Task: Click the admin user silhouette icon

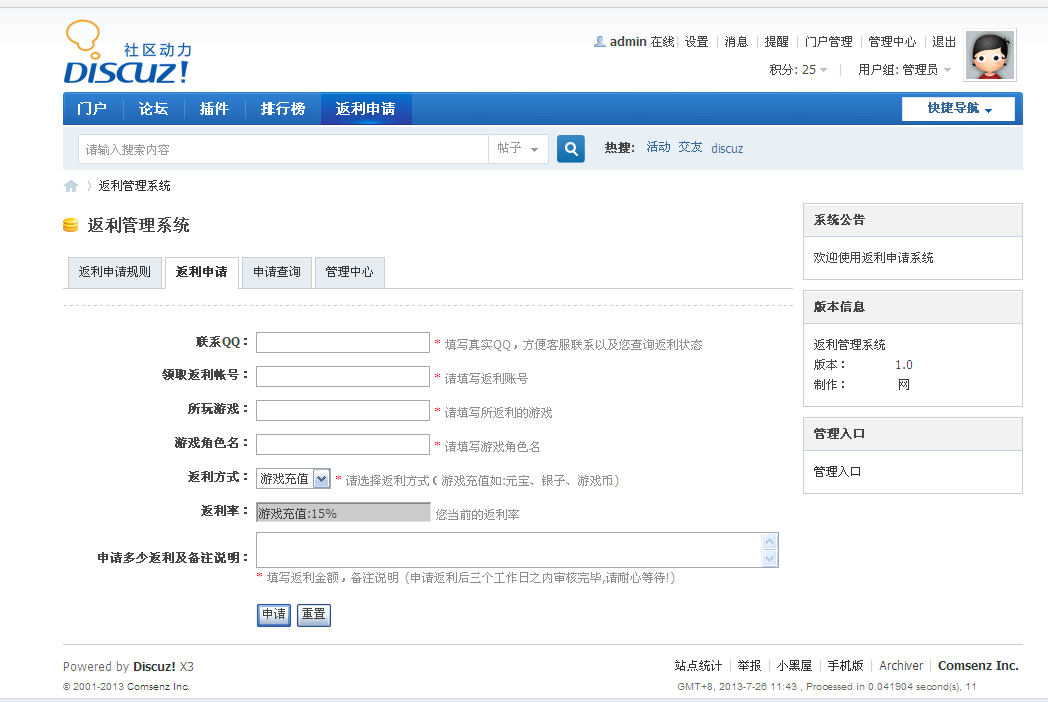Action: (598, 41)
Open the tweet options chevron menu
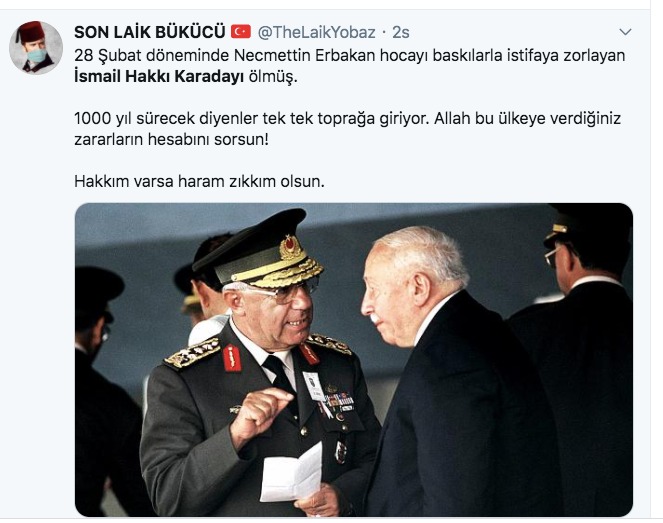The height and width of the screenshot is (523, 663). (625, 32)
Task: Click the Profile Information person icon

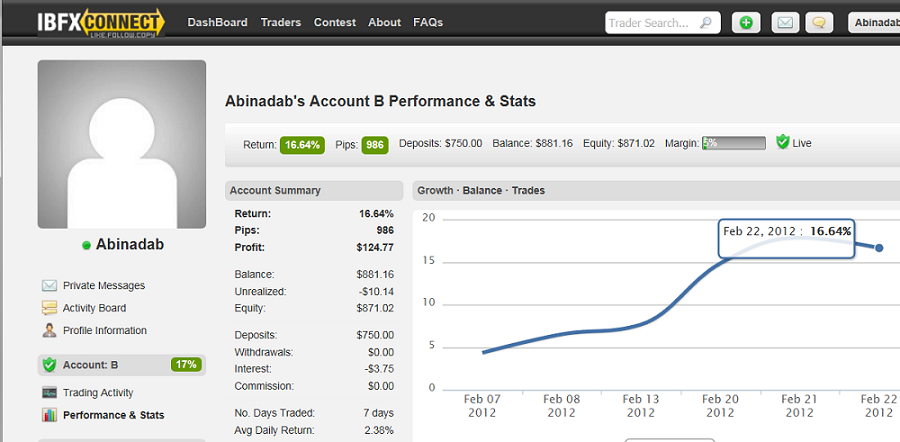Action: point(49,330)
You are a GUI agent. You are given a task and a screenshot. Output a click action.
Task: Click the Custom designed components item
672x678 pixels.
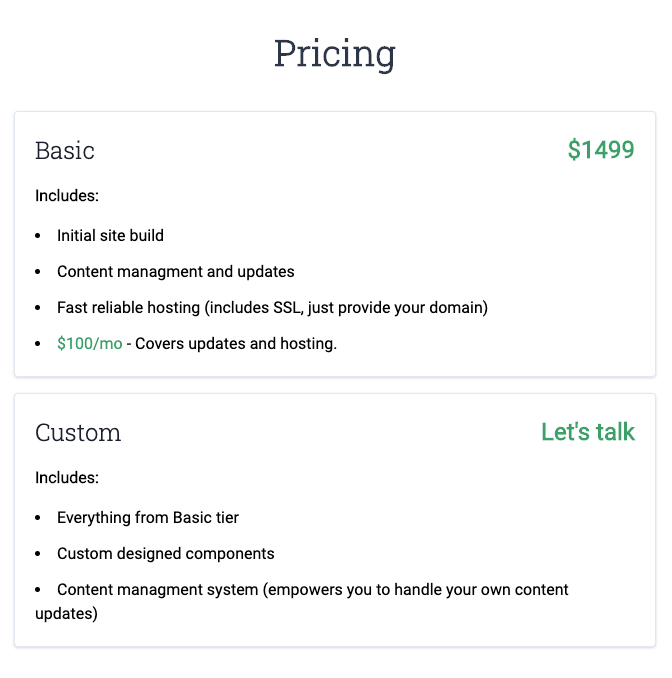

Exercise goal
Give back each entry exactly as it appears. Leave pictures out.

Task output
Task: Click the admin user silhouette icon

Action: (598, 41)
Open the tweet options chevron menu
The height and width of the screenshot is (523, 663). (625, 32)
Task: Click the Profile Information person icon

Action: point(49,330)
You are a GUI agent. You are given a task and a screenshot. Output a click action.
Task: Click the Custom designed components item
672x678 pixels.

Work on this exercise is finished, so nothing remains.